21 Dead 16 Injured In Car Bombs 2 Us

21 Dead, 16 Injured in Car Bombs

2 US Soldiers announced Killed

Associated Press reports that 2 car bombs killed 11 and wounded dozens on Sunday in Iraq, and that heavy fighting broke out in the western Sunni city of Ramadi. The Iraqi newspaper al-Zaman put the death toll at nearly double this estimate.

Guerrillas detonated the two car bombs in Baghdad virtually at the same instant. They set off one in the vicinity of a police academy in east Baghdad or Sadr City. Ten dead bodies, including three cadets at the police academy and a femaile officer, were brought to Kindi hospital, along with 15 injured. Az-Zaman is reporting a total number of dead in the two incidents of 21.

They set the other off at a market as a US convoy went by. This bomb killed one US soldier and one Iraqi civilian, and one person was injured.

Az-Zaman reported heavy fighting on Haifa Street in the capital, between guerrillas and US troops.

Also in Baghdad, guerrillas assassinated an Iraqi intelligence officer on his way to work on Sunday monring.

Guerrillas mounted a rocket attack on Baghdad International Airport, and az-Zaman says that eyewitnesses reported that guerrillas took out a US military vehicle, killing three US troops, near the airport, as well. There was no confirmation of the report from US sources.

Monotheism and Holy War, the terrorist group originally based in Afghanistan, Jordan and Germany, but which now has Iraqi members, claimed credit for the two car bombings.

In al-Anbar province, guerrillas ambushed a Marine patrol near the town of Hit, but the Marines struck back, killing three and wounding 5.

In Ramadi, guerrillas launched a major attack with rocket-propelled grenades and machine guns. Residents told AP by telephone that four enormous explosions had shaken the city Sunday evening.

The US military announced that a Marine had been killed on Saturday.

There was also fighting south of Baghdad, in and around Yusufiyah.

In Baghdad, members of the Sadr II Movement in Sadr City began turning over heavy weapons to the US in exchange for a cessation of hostilities and a promised $500 mn. in aid. After a 5-day weapons turn-in program, Iraqi national guards are said to be prepared to patrol neighborhoods in the slum.
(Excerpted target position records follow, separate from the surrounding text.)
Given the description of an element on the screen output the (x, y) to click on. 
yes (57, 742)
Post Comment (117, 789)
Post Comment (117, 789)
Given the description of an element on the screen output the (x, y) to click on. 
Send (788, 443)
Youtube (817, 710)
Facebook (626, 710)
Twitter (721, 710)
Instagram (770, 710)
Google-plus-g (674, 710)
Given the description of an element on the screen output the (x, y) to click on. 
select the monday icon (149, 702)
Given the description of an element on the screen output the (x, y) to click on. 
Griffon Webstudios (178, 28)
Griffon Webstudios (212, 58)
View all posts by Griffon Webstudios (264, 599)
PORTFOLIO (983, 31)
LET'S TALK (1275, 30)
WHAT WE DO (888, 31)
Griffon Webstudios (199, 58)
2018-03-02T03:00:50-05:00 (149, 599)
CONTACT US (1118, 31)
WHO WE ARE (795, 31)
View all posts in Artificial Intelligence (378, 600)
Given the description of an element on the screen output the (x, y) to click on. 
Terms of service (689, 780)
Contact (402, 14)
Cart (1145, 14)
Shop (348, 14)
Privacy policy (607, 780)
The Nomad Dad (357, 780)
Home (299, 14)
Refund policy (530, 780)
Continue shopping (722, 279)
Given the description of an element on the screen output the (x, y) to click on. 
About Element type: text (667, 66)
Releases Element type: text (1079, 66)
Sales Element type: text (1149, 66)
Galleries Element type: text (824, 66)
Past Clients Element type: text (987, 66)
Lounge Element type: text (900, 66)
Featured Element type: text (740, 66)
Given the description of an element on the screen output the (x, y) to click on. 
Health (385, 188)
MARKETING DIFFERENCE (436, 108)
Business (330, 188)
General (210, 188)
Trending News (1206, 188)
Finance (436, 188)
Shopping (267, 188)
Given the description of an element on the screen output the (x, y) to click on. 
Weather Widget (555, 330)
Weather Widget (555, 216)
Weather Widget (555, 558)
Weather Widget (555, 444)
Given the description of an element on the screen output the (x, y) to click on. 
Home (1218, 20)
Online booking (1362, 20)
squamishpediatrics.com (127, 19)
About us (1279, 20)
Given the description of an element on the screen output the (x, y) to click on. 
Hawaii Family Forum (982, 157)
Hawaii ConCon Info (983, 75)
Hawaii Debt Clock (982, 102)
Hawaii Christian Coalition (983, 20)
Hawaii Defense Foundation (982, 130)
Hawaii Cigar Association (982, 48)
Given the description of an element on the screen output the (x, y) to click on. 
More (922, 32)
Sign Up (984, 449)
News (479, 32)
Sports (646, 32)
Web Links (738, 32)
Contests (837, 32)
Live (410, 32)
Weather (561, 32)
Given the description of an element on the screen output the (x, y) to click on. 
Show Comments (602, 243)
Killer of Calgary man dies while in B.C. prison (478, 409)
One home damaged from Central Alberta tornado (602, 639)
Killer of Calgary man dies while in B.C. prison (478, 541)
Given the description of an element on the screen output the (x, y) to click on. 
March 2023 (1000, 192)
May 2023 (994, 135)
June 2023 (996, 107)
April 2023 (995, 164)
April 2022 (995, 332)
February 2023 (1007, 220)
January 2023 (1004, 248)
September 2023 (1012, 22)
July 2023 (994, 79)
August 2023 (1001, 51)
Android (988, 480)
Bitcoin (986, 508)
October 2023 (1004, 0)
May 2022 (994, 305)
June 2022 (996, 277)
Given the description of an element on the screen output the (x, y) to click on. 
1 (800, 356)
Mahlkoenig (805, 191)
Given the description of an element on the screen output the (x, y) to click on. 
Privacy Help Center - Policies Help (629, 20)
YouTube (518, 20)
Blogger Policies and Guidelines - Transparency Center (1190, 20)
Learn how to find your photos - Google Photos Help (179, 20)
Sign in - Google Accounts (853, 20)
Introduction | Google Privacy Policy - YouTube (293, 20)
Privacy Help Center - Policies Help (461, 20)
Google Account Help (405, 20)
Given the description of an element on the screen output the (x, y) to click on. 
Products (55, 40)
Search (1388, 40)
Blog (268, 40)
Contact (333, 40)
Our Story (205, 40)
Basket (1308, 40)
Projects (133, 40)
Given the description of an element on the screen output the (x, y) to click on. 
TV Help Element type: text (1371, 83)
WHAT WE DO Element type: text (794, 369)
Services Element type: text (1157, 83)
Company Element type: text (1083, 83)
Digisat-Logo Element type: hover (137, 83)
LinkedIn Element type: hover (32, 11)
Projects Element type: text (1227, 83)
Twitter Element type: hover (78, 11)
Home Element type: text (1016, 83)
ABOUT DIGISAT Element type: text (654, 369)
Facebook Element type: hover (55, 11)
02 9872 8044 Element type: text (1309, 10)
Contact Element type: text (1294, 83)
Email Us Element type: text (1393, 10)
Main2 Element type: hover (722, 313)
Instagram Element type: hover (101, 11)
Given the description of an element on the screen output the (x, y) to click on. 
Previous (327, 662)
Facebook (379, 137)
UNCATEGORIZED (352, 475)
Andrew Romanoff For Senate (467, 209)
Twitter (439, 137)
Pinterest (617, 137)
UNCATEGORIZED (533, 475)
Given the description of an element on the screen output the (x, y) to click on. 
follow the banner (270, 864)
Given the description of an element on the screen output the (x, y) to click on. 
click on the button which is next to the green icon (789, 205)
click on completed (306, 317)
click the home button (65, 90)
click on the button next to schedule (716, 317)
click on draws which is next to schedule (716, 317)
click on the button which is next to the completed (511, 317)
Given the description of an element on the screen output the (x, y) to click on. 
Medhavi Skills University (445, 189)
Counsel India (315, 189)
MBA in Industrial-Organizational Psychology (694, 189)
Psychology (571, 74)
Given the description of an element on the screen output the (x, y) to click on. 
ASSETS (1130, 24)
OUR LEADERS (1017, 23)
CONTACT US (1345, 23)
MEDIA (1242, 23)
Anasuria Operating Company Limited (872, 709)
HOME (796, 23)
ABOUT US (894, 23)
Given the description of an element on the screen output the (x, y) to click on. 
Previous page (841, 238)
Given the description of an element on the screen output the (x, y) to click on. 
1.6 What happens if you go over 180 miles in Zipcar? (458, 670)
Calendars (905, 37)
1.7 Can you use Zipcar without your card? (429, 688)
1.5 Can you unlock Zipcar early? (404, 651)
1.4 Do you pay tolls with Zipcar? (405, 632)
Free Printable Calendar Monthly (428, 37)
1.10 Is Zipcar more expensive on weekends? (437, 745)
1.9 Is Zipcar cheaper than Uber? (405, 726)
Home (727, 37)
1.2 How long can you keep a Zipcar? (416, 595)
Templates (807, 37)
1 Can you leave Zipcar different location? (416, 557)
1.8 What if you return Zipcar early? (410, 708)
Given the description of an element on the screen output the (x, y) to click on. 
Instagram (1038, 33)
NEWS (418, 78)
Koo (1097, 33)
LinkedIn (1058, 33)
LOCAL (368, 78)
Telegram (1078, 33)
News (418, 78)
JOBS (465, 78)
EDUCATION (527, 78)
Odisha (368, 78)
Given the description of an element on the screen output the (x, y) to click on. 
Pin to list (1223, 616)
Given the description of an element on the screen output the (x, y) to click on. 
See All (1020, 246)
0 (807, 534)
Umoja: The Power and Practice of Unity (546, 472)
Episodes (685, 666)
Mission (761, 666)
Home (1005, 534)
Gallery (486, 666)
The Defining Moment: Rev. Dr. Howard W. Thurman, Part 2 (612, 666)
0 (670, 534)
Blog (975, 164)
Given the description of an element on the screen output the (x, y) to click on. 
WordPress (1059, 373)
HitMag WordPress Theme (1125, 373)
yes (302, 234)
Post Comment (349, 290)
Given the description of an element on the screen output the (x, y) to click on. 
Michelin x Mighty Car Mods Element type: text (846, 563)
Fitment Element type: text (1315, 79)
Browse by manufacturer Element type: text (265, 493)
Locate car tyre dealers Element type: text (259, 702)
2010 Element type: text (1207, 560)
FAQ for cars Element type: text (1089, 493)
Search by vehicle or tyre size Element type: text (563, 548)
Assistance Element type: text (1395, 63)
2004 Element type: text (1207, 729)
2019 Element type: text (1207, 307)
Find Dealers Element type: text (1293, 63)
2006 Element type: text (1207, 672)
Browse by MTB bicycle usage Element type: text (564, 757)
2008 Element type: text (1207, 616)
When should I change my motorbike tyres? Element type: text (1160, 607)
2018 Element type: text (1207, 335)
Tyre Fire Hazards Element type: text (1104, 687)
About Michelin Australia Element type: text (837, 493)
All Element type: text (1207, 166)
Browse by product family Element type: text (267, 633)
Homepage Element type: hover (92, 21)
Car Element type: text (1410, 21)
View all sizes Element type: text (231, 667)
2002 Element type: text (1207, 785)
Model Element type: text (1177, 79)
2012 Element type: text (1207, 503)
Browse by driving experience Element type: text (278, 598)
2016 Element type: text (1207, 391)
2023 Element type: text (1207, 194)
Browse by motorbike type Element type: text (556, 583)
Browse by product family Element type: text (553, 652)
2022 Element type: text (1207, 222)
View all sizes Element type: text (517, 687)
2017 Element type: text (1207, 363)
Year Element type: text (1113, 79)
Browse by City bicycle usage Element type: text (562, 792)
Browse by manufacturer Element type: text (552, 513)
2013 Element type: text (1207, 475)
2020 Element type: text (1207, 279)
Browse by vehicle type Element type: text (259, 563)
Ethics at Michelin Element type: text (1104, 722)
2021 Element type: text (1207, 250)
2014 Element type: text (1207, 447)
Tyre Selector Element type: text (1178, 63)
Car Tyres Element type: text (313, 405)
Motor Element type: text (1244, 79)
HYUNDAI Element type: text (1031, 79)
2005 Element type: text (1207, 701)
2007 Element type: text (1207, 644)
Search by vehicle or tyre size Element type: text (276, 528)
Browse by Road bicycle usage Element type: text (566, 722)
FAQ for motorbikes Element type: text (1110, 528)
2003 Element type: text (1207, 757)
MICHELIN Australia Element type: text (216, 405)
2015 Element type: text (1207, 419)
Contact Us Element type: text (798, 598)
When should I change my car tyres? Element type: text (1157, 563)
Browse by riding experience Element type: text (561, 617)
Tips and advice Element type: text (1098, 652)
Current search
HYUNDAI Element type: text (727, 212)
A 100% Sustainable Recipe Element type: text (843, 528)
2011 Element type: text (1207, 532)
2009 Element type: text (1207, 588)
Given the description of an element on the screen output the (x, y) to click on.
Cole: The likelihood that the Mahdi Army of Muqtada al-Sadr will actually disarm seems to me low, though they may turn in some weapons. It is possible that they will avoid appearing in the streets armed to the teeth for a while, at least.

Prime Minister Allawi is also said to be negotiating for a return of central government control to the city of Fallujah.

Az-Zaman says that Washington has given the Department of Defense the green light to attack 30 Iraqi cities where guerrillas rule, beginning after the Nov. 2 US election.